We started in early February with a Zoom meeting where we looked at the documents sent out by Writers Practice for the project. We threw around a few ideas and exchanged some documents. We decided to start by developing two characters each (using part of the process that Catherine Chidgey taught in her 2020 Kapiti Writer’s Retreat workshop). The goal was to see if any of the characters would provide inspiration for a story.
After exchanging our character profiles, we had another meeting. Perhaps predictably, we liked ALL our characters, so we started brainstorming how we could fit four diverse people into one story! Luckily two already had a connection.
We thought about places that people (including a 9-year-old girl) might accidentally meet: trains, planes, hospitals… museums! But why were they there? Was there something they all wanted to see? What was it? We couldn’t decide, so we named it the ‘McGuffin’ and started writing about the journey for each character to the Museum.
In the next iteration, the Kiwiana house became a plausible destination and the McGuffin was replicated to become personalised McGuffin’s for each character. They could be locked in by a security breach. Each of them could potentially have caused the breach in their McGuffin quest. Craig was keen for them to be interrogated, so each of them got the third degree.
We each wrote the pieces for our own characters. Craig’s were in first-person and Keryn’s in third-person. We decided to keep the first-person and use an omniscient third-person narrator for the start and finish.
Structuring the piece was a challenge – we both liked the short vignettes in each character’s voice detailing their arrival at the museum, their discovery of their McGuffin and their interrogation with Museum staff.

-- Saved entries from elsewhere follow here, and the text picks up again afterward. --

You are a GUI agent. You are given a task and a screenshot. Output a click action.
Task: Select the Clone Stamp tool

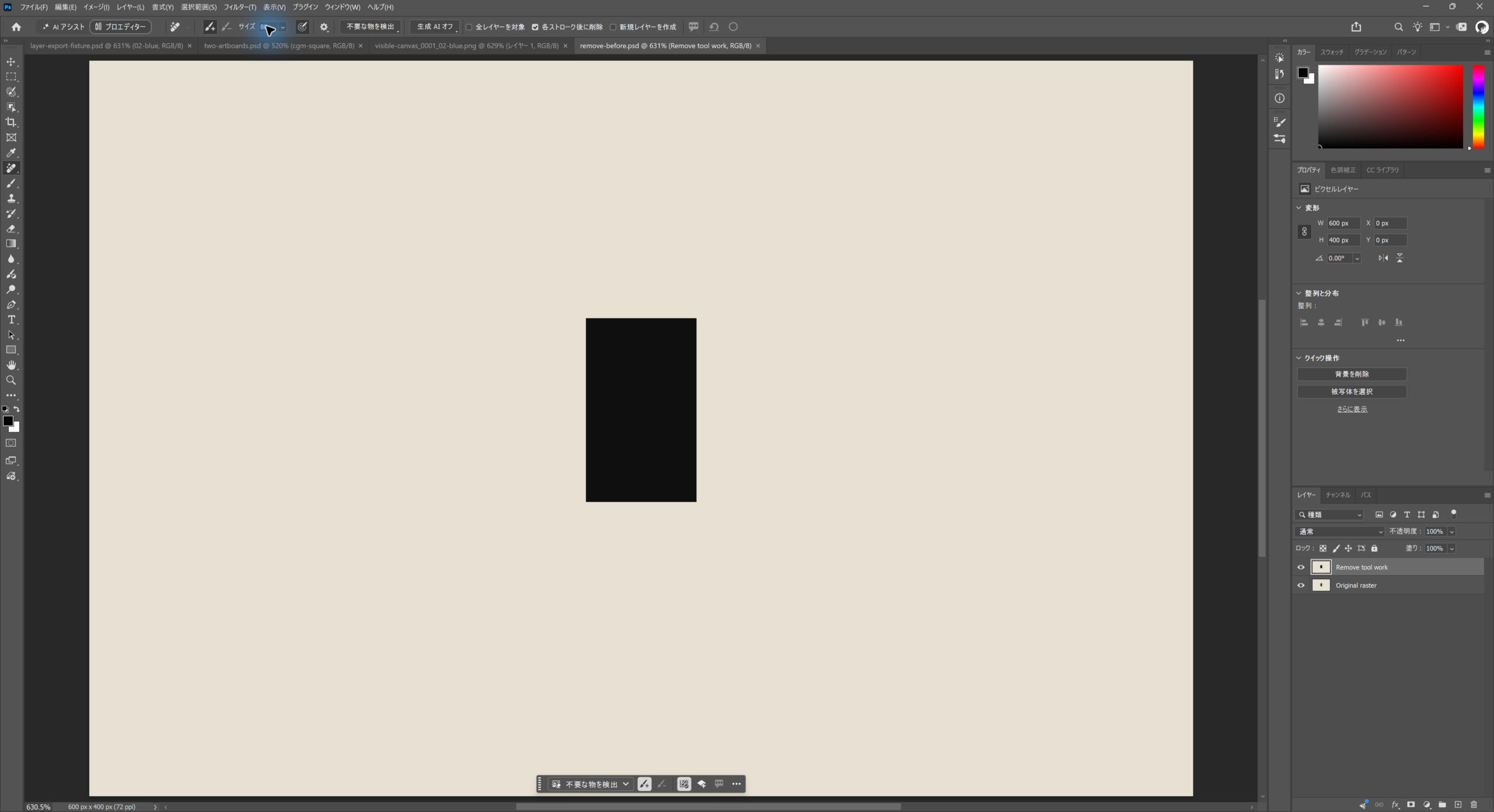[11, 198]
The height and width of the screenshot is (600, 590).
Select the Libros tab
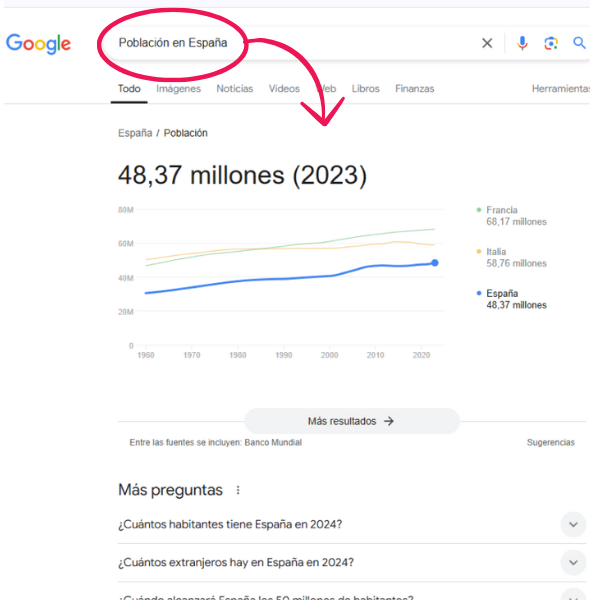(365, 89)
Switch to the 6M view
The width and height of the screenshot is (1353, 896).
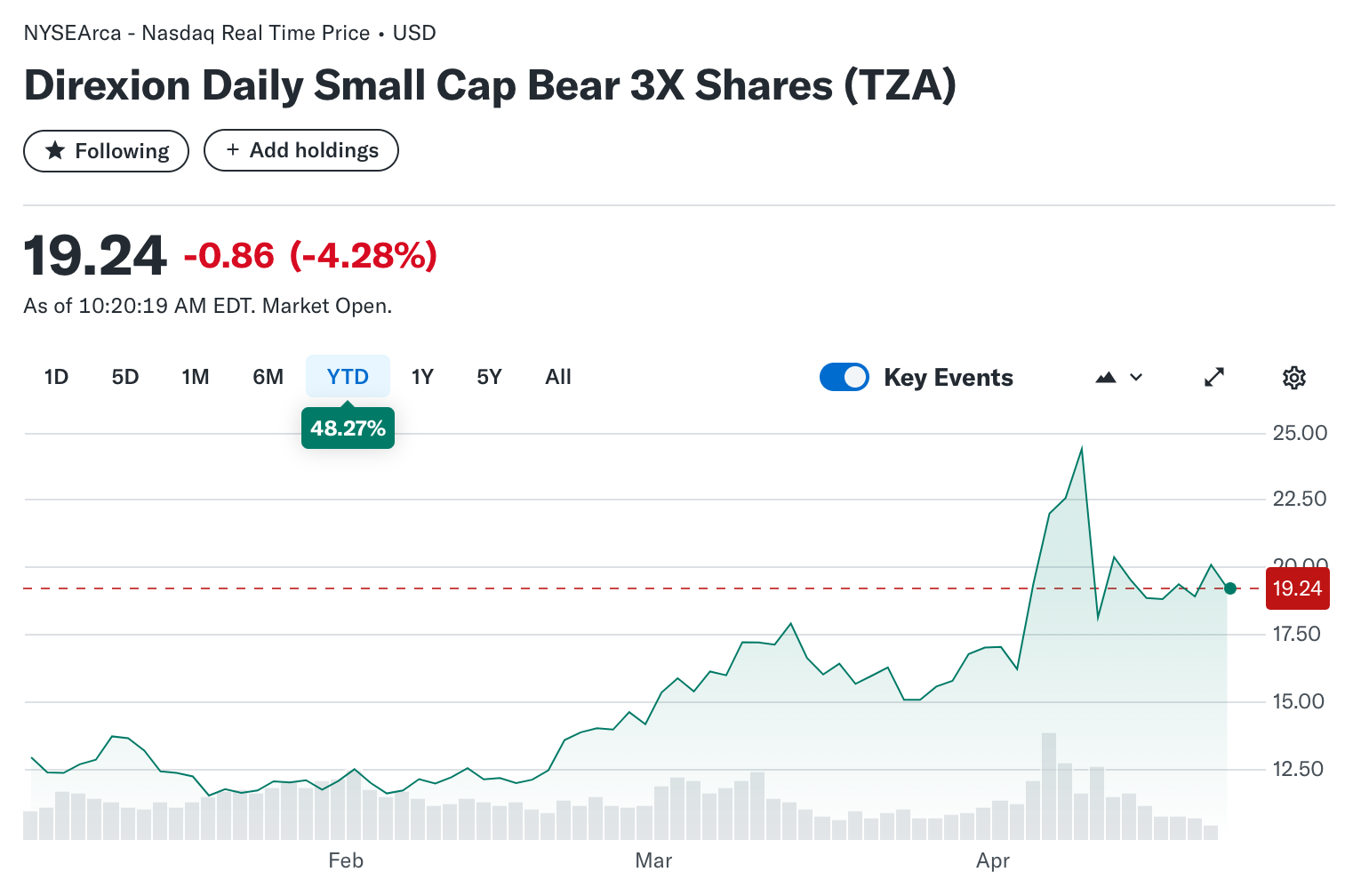click(268, 376)
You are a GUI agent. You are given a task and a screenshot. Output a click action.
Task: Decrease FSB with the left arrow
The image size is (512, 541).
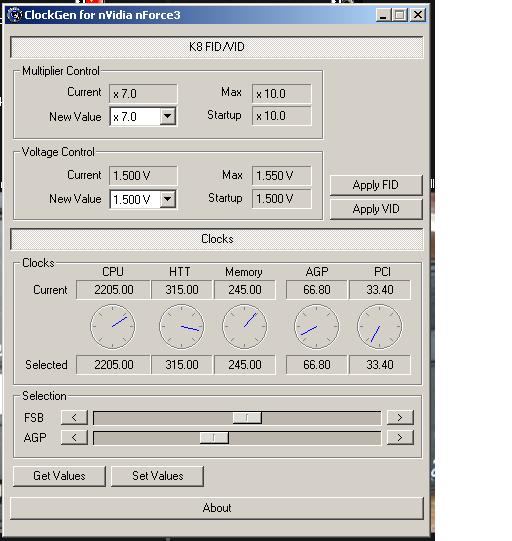[x=74, y=417]
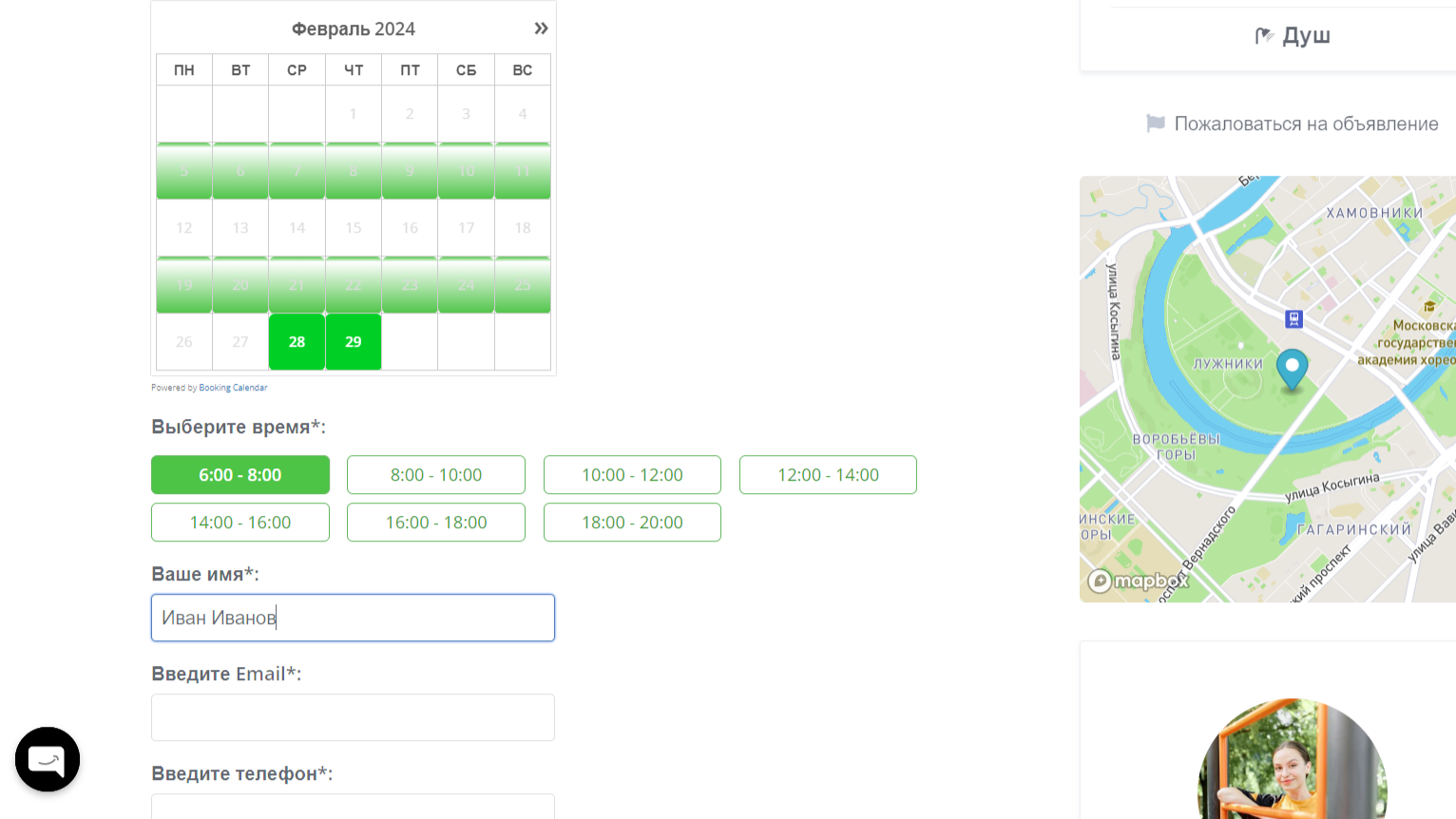Screen dimensions: 1456x819
Task: Click the flag icon to report listing
Action: point(1156,124)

Keryn edited her character’s point of view and put the pieces together. Over 7500 words. Without the conclusion. The deadline was approaching, so we needed a drastic solution. I’m sure the characters were relieved when Craig suggested that we cut the interrogations. We decided that the characters would all meet at the end, and to mix it up we each swapped a character for these interactions.
The next lot of editing took out anything that didn’t move the story forward and changed it all to the present tense. The last question was the title. Keryn became attached to The McGuffin but it is an in-joke and not actually part of the story, so we had to come up with an alternative. Further suggestions were Keepsakes and Recollections before we landed on Acquisitions. It seemed apt for both the association with the Museum and the acquisitive habits of some of the protagonists.
The final edit was a copy edit and, being journalists, we got it in by the deadline. Just.